WHAT YOU WILL DO
1/ Return the stretch from "## Northerner (Dec" through "using rational argument." in the forum thread on Trump's proposed ban, word for word.
2/ Extend the forum thread on Trump's proposed ban, picking up right after its final line.

SOURCE PASSAGE
• • • • •

# Trump's call to ban Moslems from the US



## robert@fm (Dec 8, 2015)

Sieg heil! 

Strangely enough, I don't recall the people who attended the recent Birthday Meet in Brum saying anything about the hordes of Islamic jihadists they had to fight their way through to get there, if Trump is to be believed.


----------



## Northerner (Dec 8, 2015)

I looked up the word 'demagogue', describes him to a 'T' - the man is an idiot, and it is scary that so many of his countrymen hang on his every word  


demagogue
ˈdɛməɡɒɡ/
_noun_

a political leader who seeks support by appealing to popular desires and prejudices rather than by using rational argument.


----------



## robert@fm (Dec 8, 2015)

I have reason to suspect that my main carer Ahmed is a Moslem (I've never asked as I don't think it would be polite). I also once knew a guy called Abdul (an Arabic name roughly cognate to "Theodore") who was definitely a Moslem (he told me). Those two were (are, in the first case) amongst the most pleasant people I have ever known. 

As I have said before (in response to other prejudiced American idiots), blaming all Moslems for ISIS is like blaming all Christians for the IRA.


----------



## AlisonM (Dec 8, 2015)

I reckon rational argument is beyond him. And, will he ever give a sensible answer to a sensible question? No. He may be very clever when it comes to making money but in all other respects he's an idiot. And what's with this third person nonsense? It seems to me that he's a figment of his own imagination and trying to market himself as a 'product'. He scares me.


----------



## KookyCat (Dec 9, 2015)

• • • • •

DATASET EXCERPT
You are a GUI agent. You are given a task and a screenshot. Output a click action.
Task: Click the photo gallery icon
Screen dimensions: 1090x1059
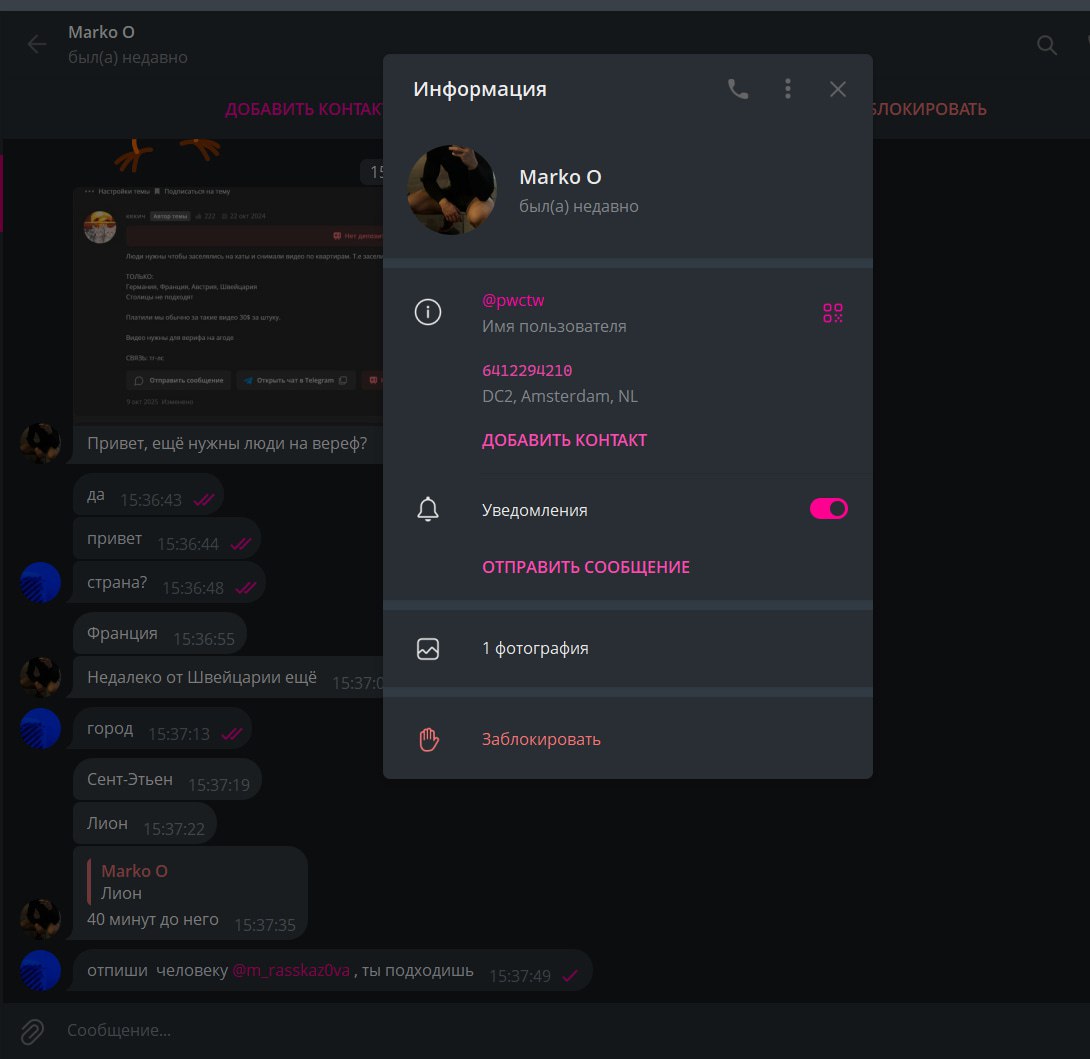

• • • • •

TASK RESPONSES
1/
## Northerner (Dec 8, 2015)

I looked up the word 'demagogue', describes him to a 'T' - the man is an idiot, and it is scary that so many of his countrymen hang on his every word  


demagogue
ˈdɛməɡɒɡ/
_noun_

a political leader who seeks support by appealing to popular desires and prejudices rather than by using rational argument.

2/
I'm going to state very clearly that I in no way support anything Donald Trump says, that's important, but he's actually very clever I think and playing much the same game as the terrorists he is talking about (I prefer not to call them by any name associated to any religion because I don't believe they have any real connection to it).  People are fed up with politicians manipulating them, the days of the political spin machine are dying a death.  There's a thirst for truth.  Problem is people can't identify truth very well, if they could, the spin machines would never have been born in the first place.  They mistake passion for truth.  He's saying what a lot of people are thinking, because despite it all we're all just simple creatures who dislike and distrust anything we don't understand.  So he makes himself the maverick, the refreshing breath of truth.  Grooming works because they tell enough of the truth to make it plausible, then go for the basic human desire to connect, they target those who are disconnected and promise to make it better.  the terrorists ally themselves to a religion to identify themselves, they make that religion the enemy to perpetuate the cycle of exclusion and keep their pool of supporters alive.  They feed off this sort of reaction, but this reaction is a normal human behaviour.  It's just another form of manipulation, hiding behind the mask of truth, strategies to get people to support their political agenda.  The sad thing is, the people who are actually telling the truth go unheard.

I doubt he'll prosper in the end, he'll go too far to be palatable, but Boris Johnson is a brilliant example of inflammatory truth telling and he still remains in a position of power so who knows!


----------



## Northerner (Dec 9, 2015)

Agreed KC, he's appealing to ignorance, from a position of ignorance (of a different type - he knows what he is doing, but doesn't care about the consequences). Another US politician who has gained in popularity is Bernie Sanders, the Democrat, whose version of 'telling the truth' is much closer to the principled stance of Jeremy Corbyn - no spin, I believe this to be true and good and hope to persuade you from a position of honesty, not deceit


----------



## zuludog (Dec 9, 2015)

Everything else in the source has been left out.